START DATA FOR THIS TASK

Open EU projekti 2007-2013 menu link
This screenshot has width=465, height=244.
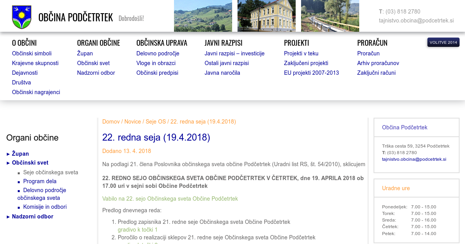click(x=311, y=73)
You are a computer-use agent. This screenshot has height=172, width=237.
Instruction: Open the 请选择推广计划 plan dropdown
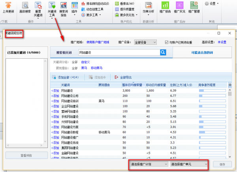pyautogui.click(x=148, y=164)
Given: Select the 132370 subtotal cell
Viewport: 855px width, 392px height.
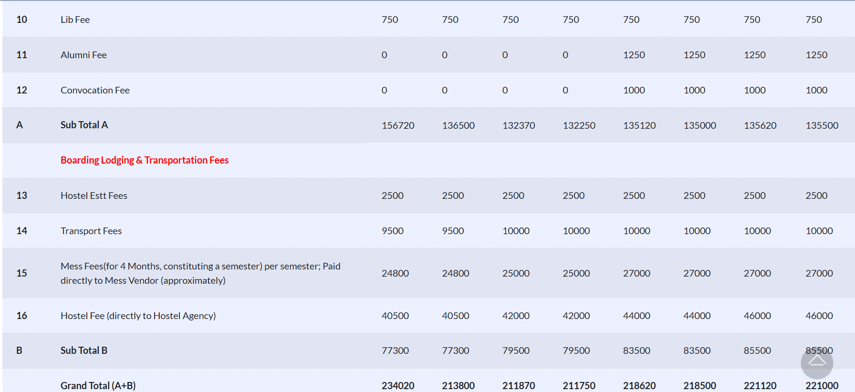Looking at the screenshot, I should tap(519, 125).
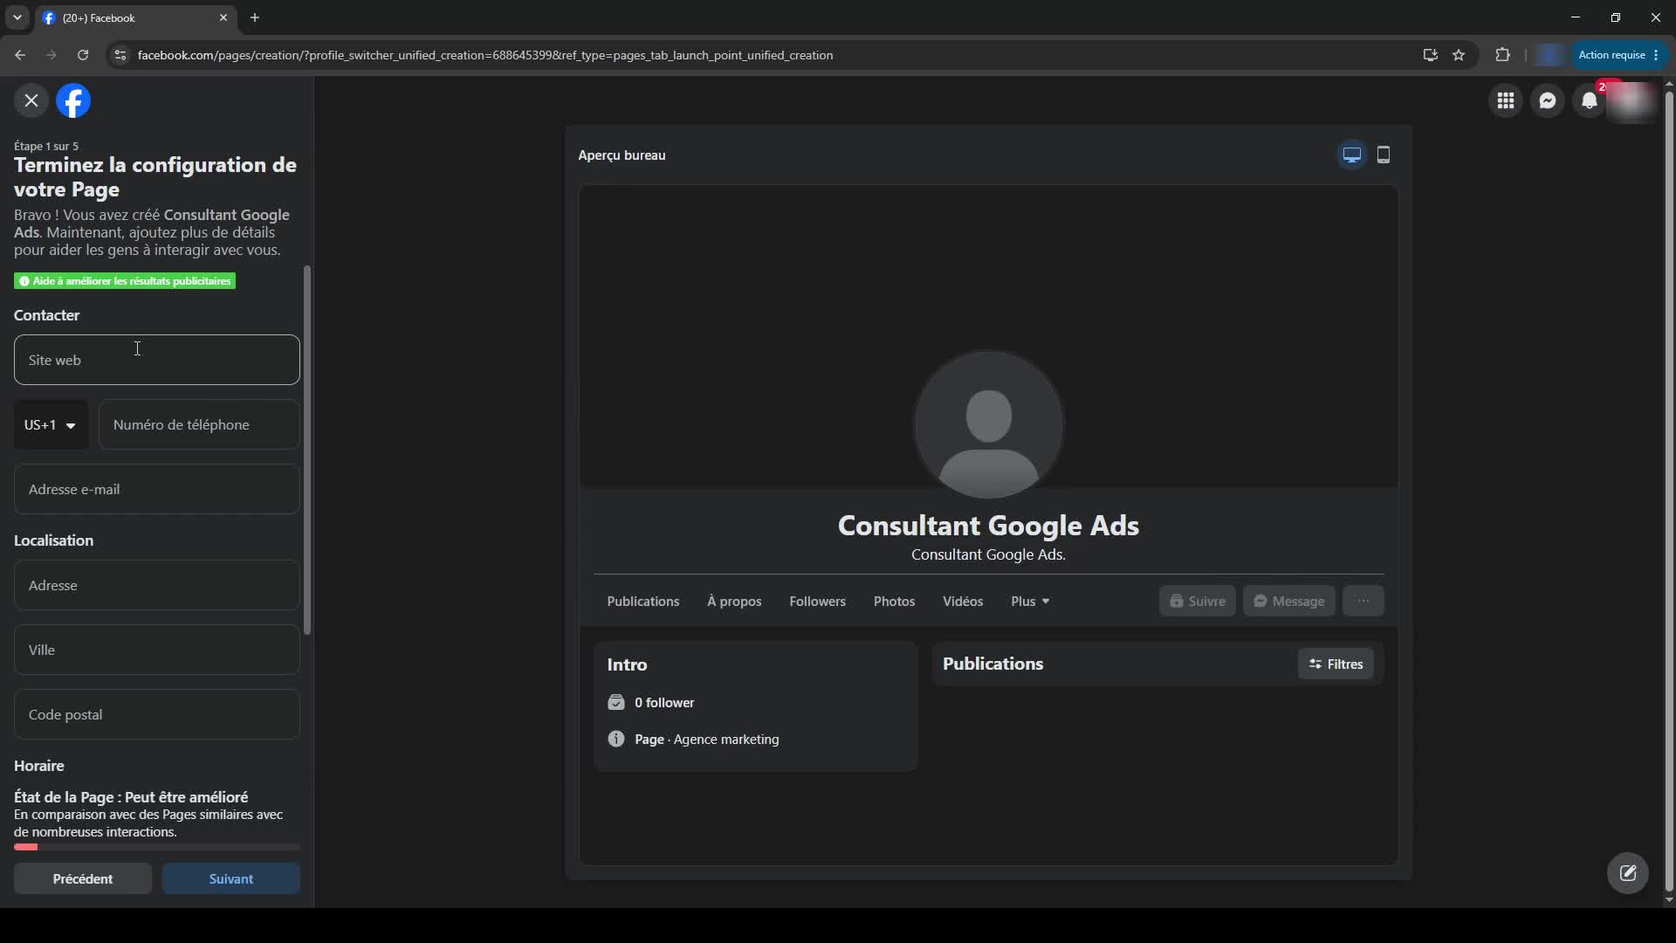The width and height of the screenshot is (1676, 943).
Task: Open the Messenger chat icon
Action: (1548, 100)
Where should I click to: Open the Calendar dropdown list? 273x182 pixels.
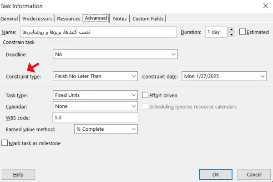133,106
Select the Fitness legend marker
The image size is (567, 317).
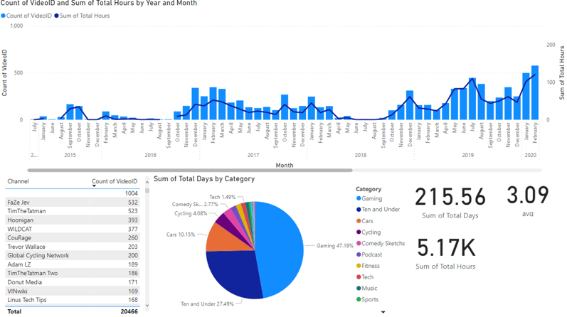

END DATA FOR THIS TASK

## PROBLEM TO WORK ON
Return only the lines from the one that contains "Instruction: Open the 请选择推广计划 plan dropdown" through the closing line of the data, inclusive, reproduced exactly and with every picture left out.

## FINAL ANSWER
Instruction: Open the 请选择推广计划 plan dropdown
pyautogui.click(x=148, y=164)
Given: Select the 132370 subtotal cell
Viewport: 855px width, 392px height.
Looking at the screenshot, I should tap(519, 125).
The width and height of the screenshot is (1676, 943).
Task: Open the Messenger chat icon
Action: (1548, 100)
Where should I click to: Open the Calendar dropdown list? 273x182 pixels.
133,106
Select the Fitness legend marker
The image size is (567, 317).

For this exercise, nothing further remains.